3. Can I sleep with extended wear contacts?
Some contact lenses are designed for extended wear, allowing you to sleep with them. However, it is crucial to follow the instructions provided by your eye care professional and regularly replace the lenses as advised.
4. What should I do if I accidentally fall asleep with my contacts in?
If you mistakenly sleep with your contacts in, remove them as soon as you wake up and give your eyes some time to rest. If you experience any discomfort or notice any changes in your vision, consult your eye care professional.
5. Can I wear my contacts while swimming or showering?

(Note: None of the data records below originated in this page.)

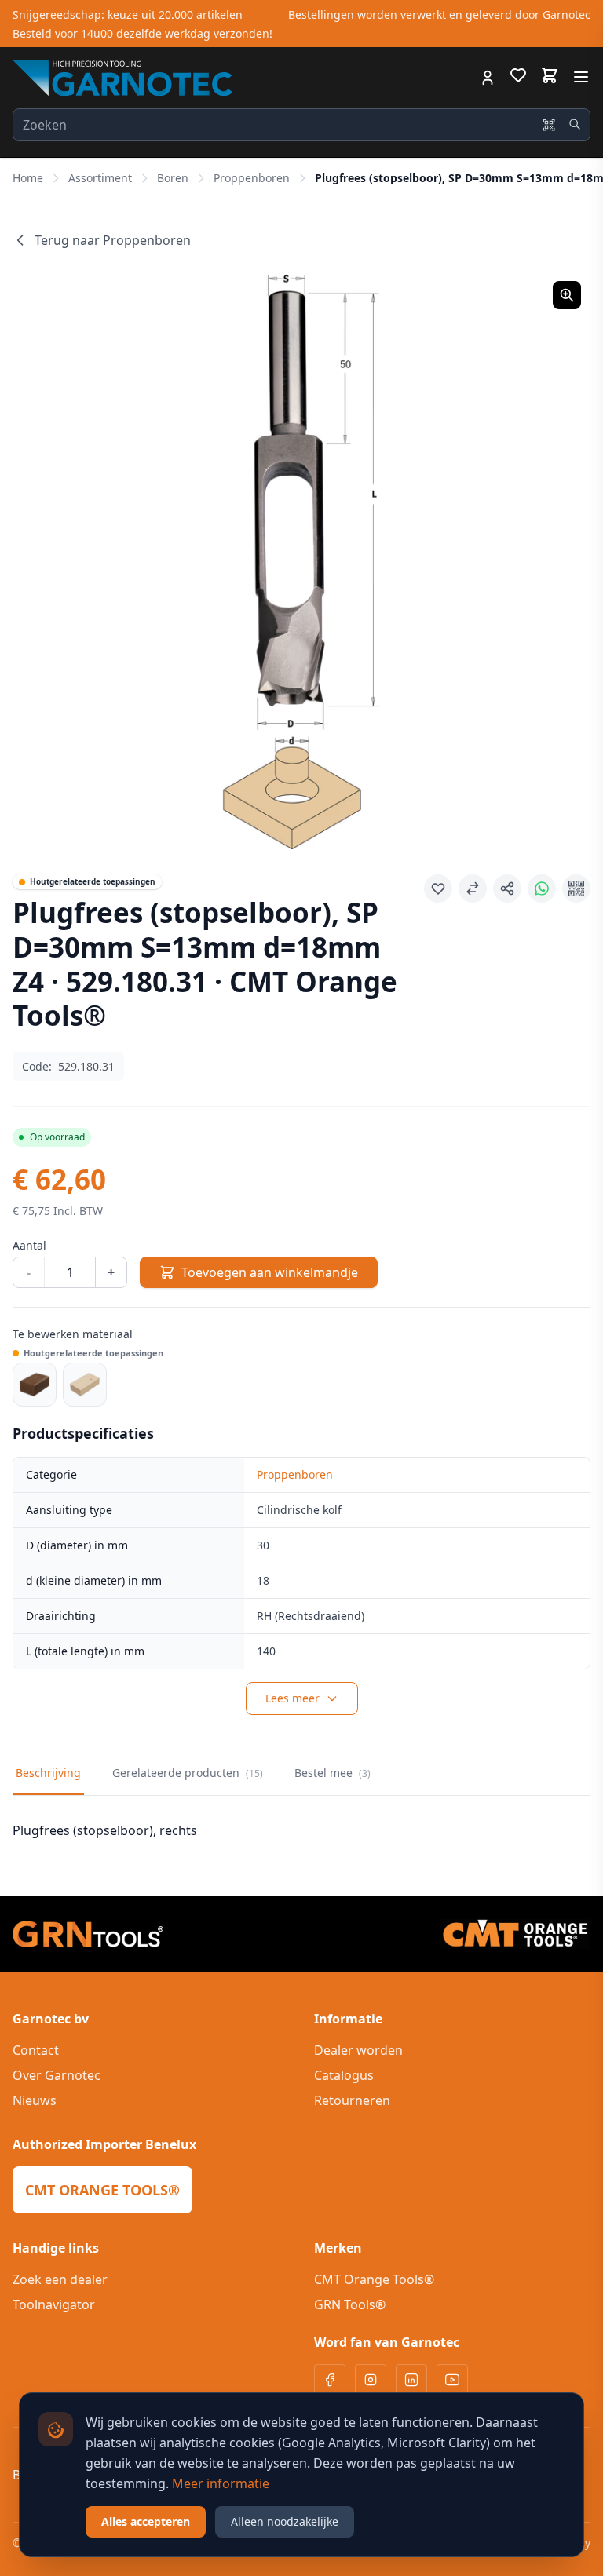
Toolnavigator (54, 2304)
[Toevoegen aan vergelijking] (473, 888)
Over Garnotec (56, 2075)
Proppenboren (252, 177)
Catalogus (344, 2075)
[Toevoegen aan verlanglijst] (438, 888)
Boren (172, 177)
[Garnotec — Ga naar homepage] (122, 78)
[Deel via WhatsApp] (542, 888)
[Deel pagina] (507, 888)
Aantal (29, 1245)
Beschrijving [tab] (48, 1772)
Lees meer (292, 1698)
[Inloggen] (487, 77)
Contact (36, 2050)
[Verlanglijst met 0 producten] (518, 77)
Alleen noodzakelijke (284, 2521)
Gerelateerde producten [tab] (187, 1772)
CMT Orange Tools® (374, 2279)
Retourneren (352, 2100)
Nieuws (35, 2100)
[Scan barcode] (548, 124)
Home (28, 177)
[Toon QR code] (576, 888)
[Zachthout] (85, 1385)
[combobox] (301, 124)
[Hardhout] (35, 1385)
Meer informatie (220, 2483)
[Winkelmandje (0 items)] (549, 75)
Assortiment (100, 177)
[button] (301, 560)
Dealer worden (358, 2050)
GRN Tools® (350, 2304)
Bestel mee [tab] (332, 1772)
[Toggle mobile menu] (581, 77)
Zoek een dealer (60, 2279)
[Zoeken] (574, 124)
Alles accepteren (145, 2521)
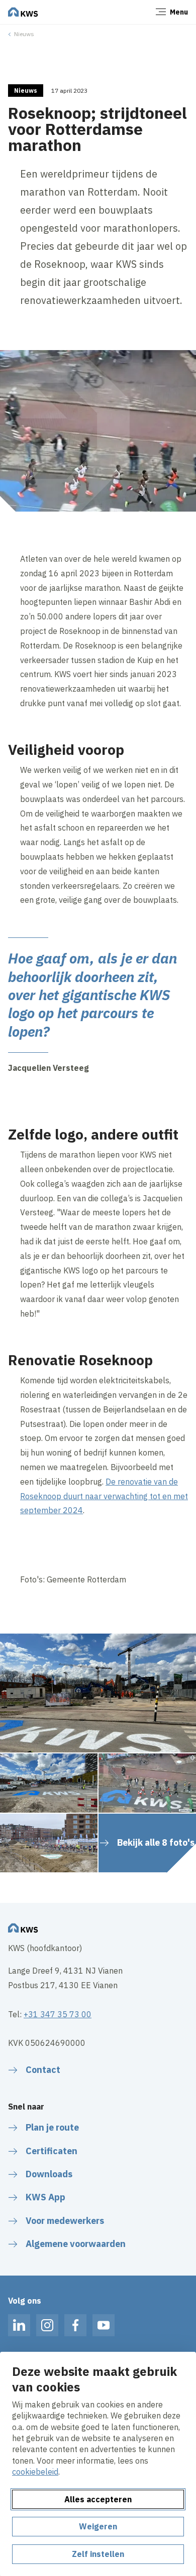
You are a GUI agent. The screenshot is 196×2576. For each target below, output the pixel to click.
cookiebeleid (35, 2472)
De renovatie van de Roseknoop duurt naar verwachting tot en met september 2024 (104, 1496)
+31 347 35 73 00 (57, 2014)
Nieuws (24, 34)
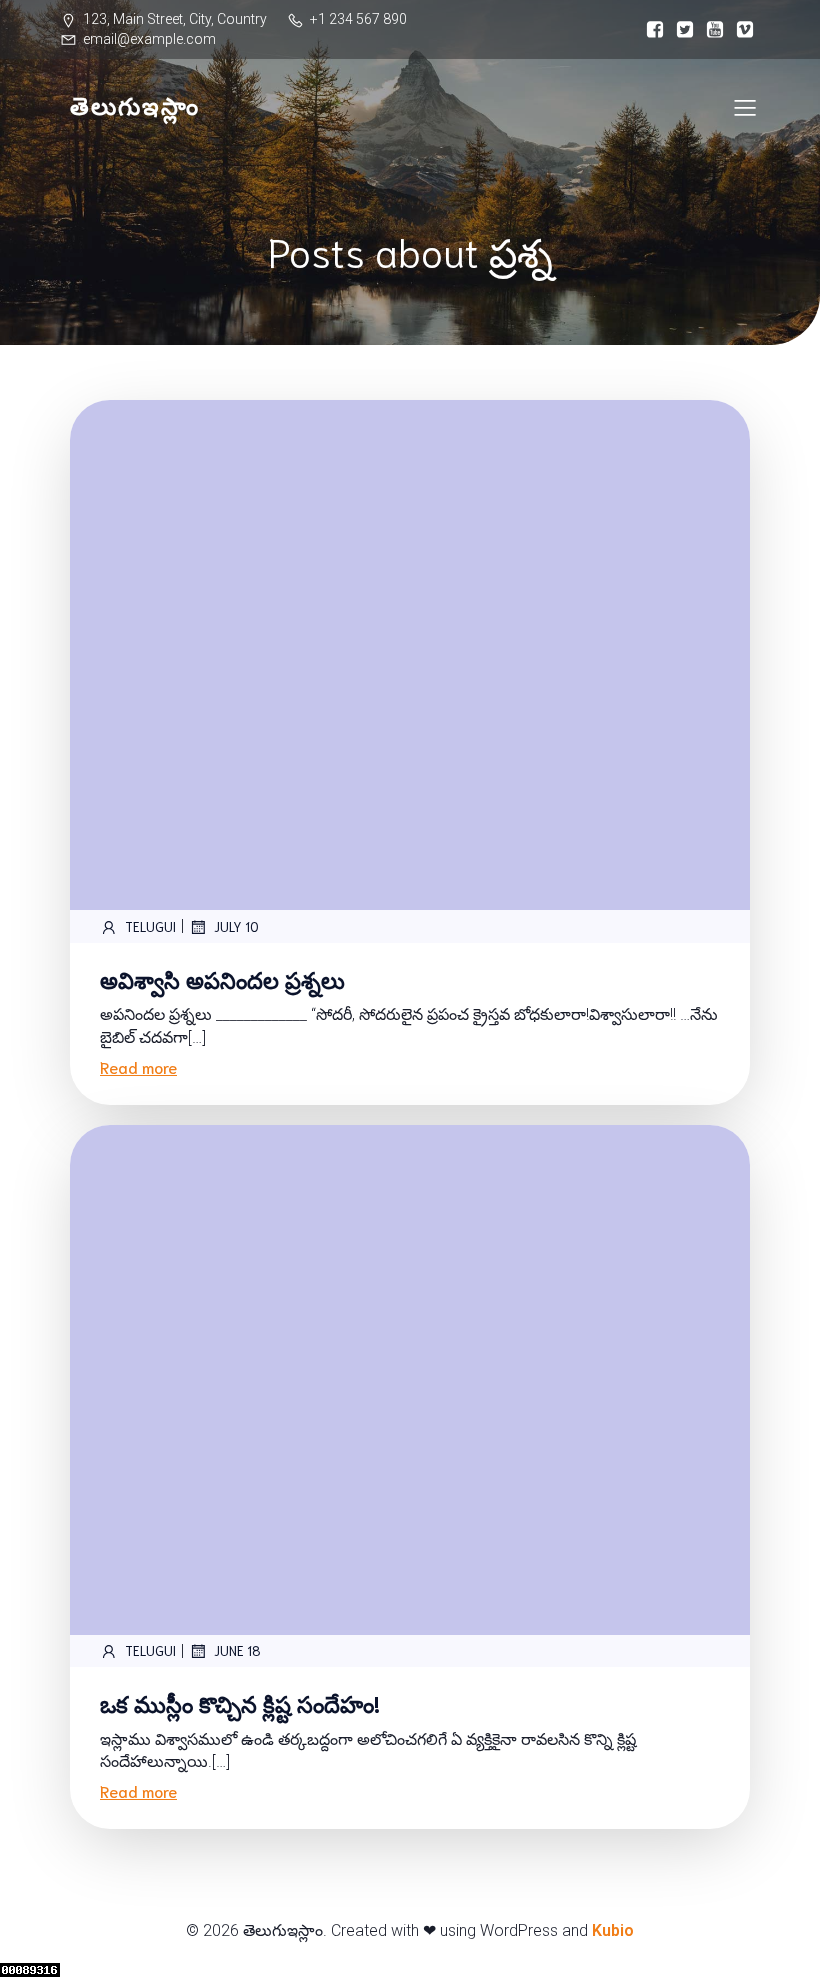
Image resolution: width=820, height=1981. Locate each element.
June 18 (237, 1650)
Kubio (613, 1930)
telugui (150, 926)
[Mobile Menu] (745, 107)
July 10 (236, 926)
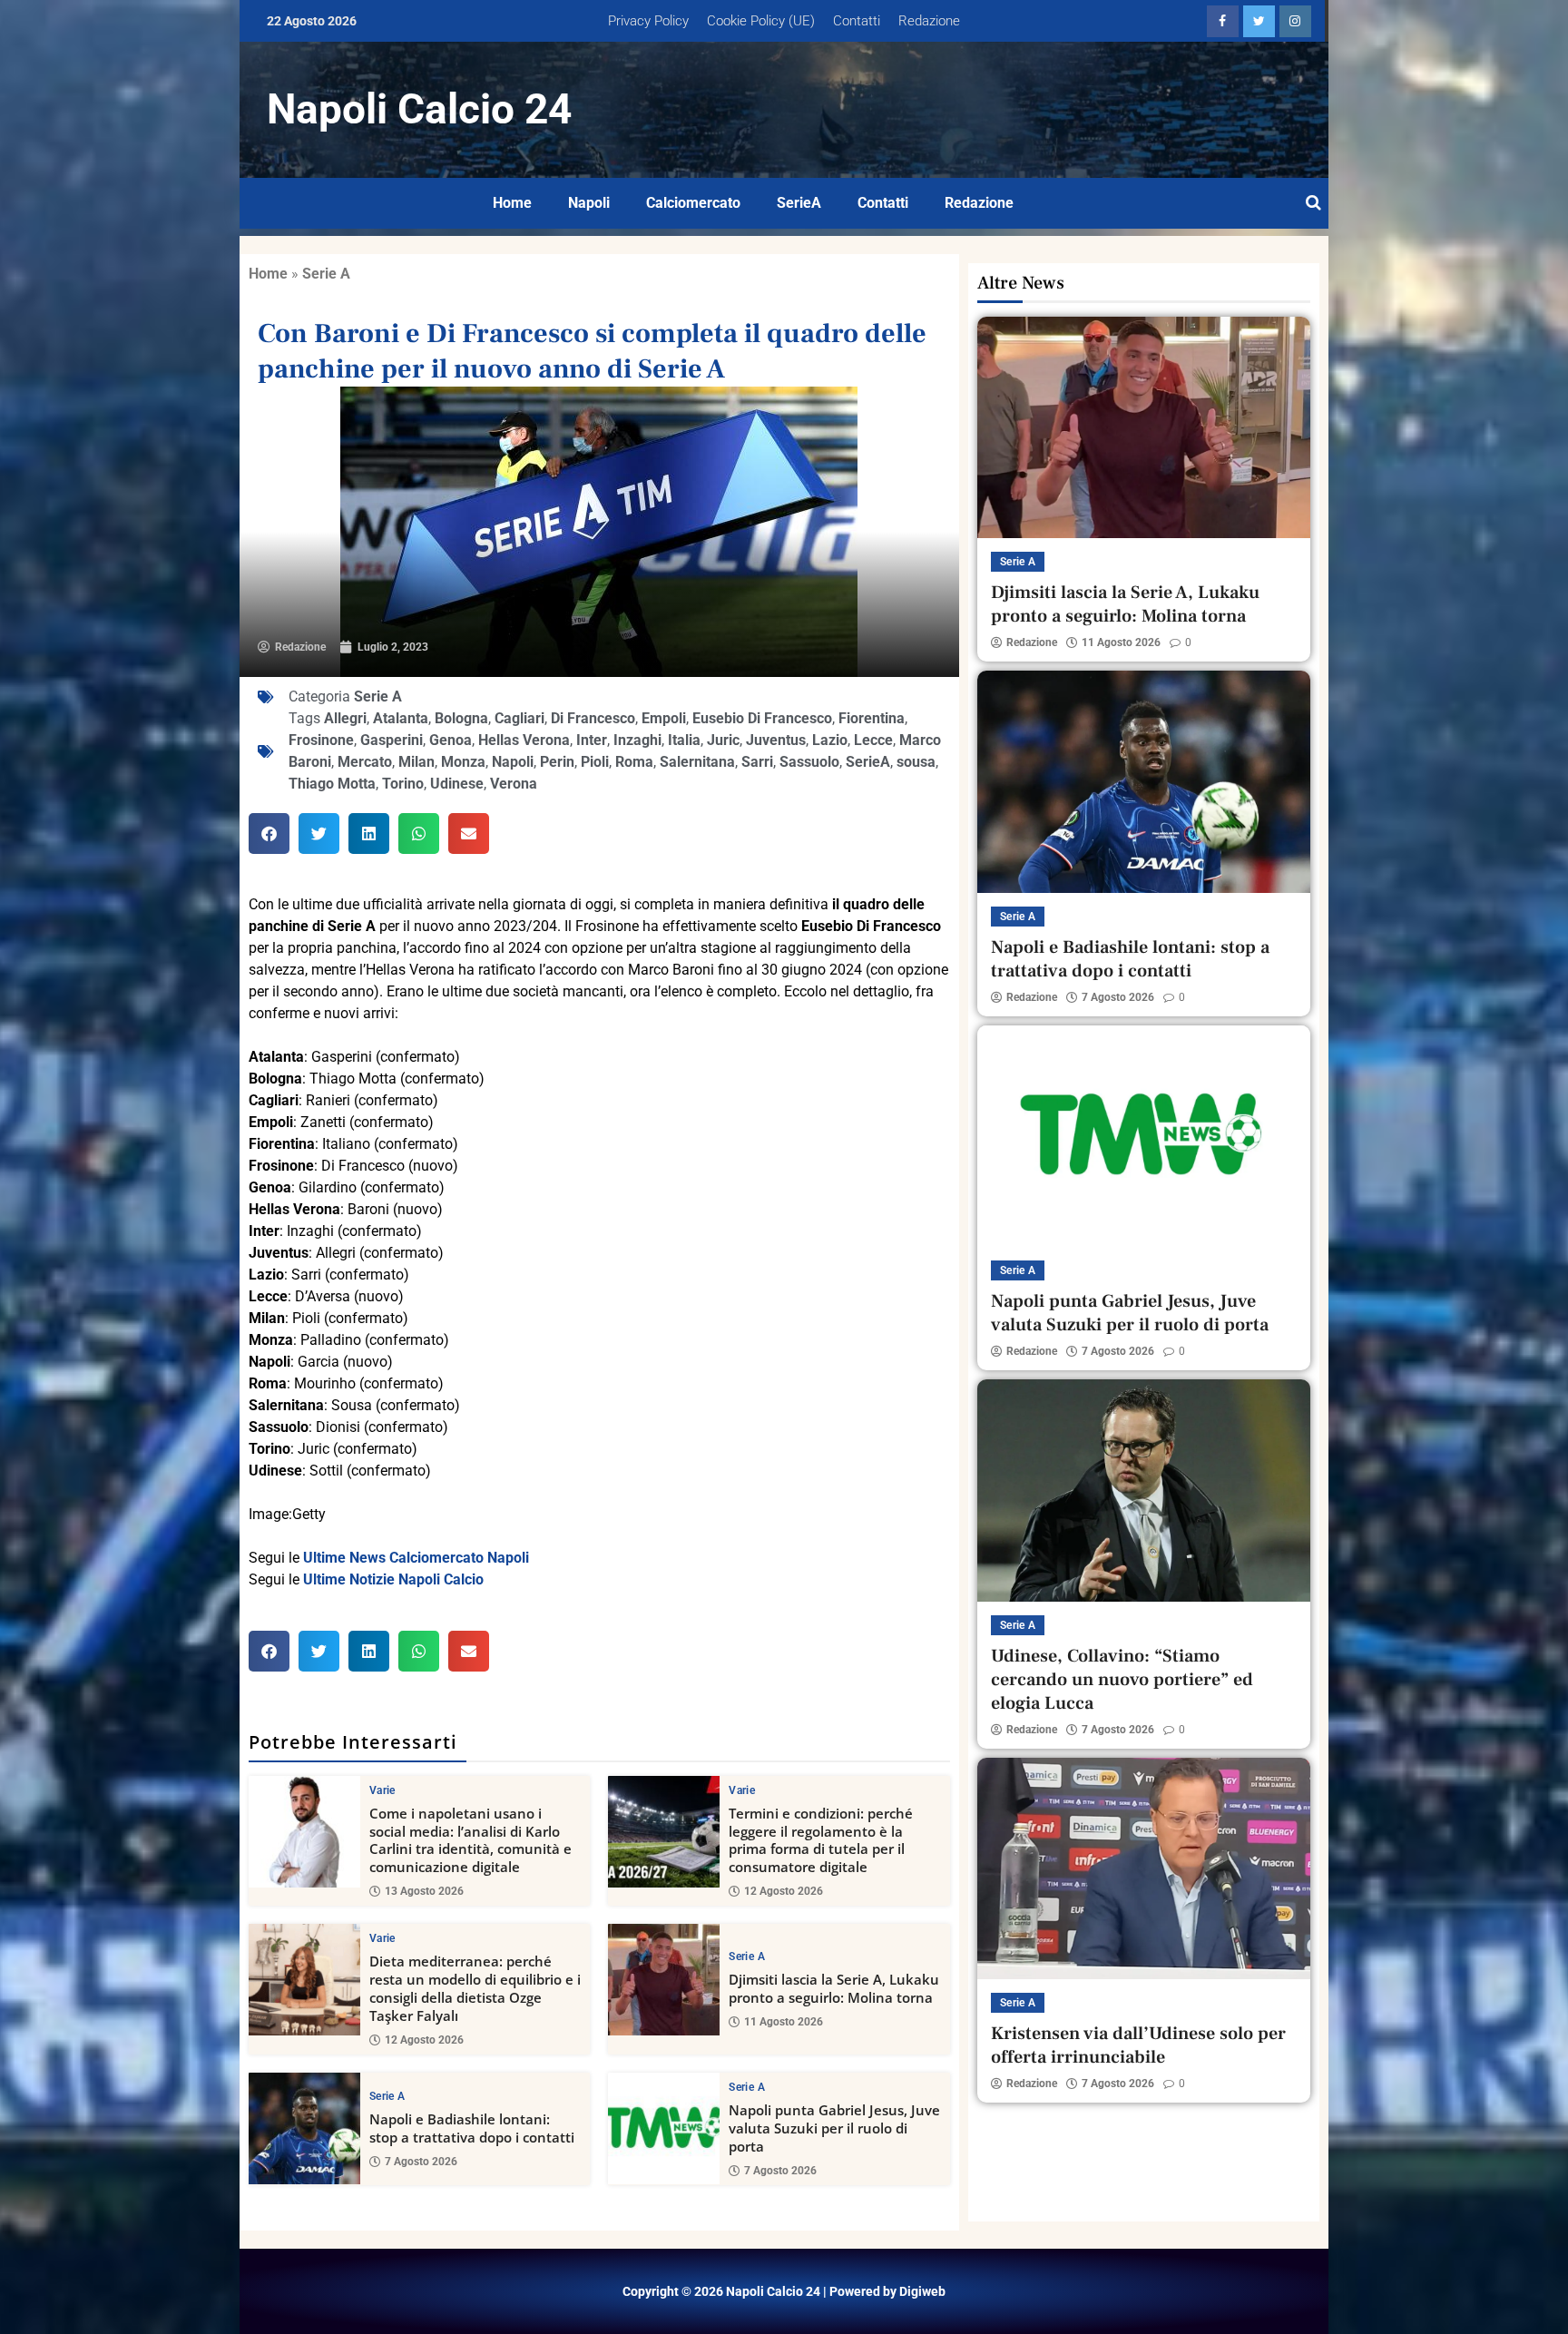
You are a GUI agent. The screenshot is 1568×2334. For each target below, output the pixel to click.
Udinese (457, 783)
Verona (513, 783)
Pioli (595, 761)
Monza (463, 761)
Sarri (757, 761)
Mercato (365, 761)
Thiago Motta (332, 783)
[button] (269, 833)
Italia (684, 740)
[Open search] (1313, 203)
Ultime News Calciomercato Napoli (416, 1557)
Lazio (830, 740)
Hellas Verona (524, 740)
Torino (403, 783)
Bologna (461, 718)
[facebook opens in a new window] (1223, 21)
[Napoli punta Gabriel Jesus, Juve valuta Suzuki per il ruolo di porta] (664, 2128)
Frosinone (321, 740)
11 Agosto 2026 (783, 2021)
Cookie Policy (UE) (761, 21)
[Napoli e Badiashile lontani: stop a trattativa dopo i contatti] (304, 2128)
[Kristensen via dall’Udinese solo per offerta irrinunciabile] (1143, 1868)
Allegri (345, 718)
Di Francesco (593, 718)
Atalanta (400, 718)
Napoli (589, 202)
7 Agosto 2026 (421, 2161)
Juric (723, 740)
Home (512, 202)
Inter (591, 740)
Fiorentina (871, 718)
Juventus (776, 740)
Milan (416, 761)
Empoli (664, 718)
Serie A (326, 273)
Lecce (873, 740)
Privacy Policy (648, 21)
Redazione (929, 21)
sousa (916, 761)
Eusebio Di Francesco (762, 718)
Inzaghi (637, 740)
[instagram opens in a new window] (1295, 21)
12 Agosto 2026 (783, 1891)
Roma (634, 761)
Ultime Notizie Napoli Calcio (393, 1579)
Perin (557, 761)
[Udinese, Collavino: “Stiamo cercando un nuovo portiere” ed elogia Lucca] (1143, 1490)
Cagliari (519, 718)
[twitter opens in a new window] (1259, 21)
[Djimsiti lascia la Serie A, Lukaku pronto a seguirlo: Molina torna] (664, 1979)
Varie (382, 1790)
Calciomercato (693, 202)
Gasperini (391, 740)
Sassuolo (809, 761)
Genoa (450, 740)
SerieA (799, 202)
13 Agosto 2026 (424, 1891)
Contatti (856, 21)
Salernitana (697, 761)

It is generally recommended to remove your contacts before swimming or showering to avoid potential contamination from waterborne microorganisms.
6. How can I prevent complications from sleeping with contacts?
The best way to prevent complications is to strictly follow the guidelines provided by your eye care professional, including proper cleaning, disinfection, and replacement of your contact lenses.
7. Are there any alternatives to sleeping with contacts?
If you require vision correction while sleeping, consider discussing alternative options such as orthokeratology, which involves using specially designed lenses to temporarily reshape the cornea while you sleep.
In conclusion, sleeping with contacts in can have severe consequences on your eye health. It is essential to prioritize proper contact lens hygiene and adhere to your eye care professional’s recommendations to maintain healthy vision and prevent complications.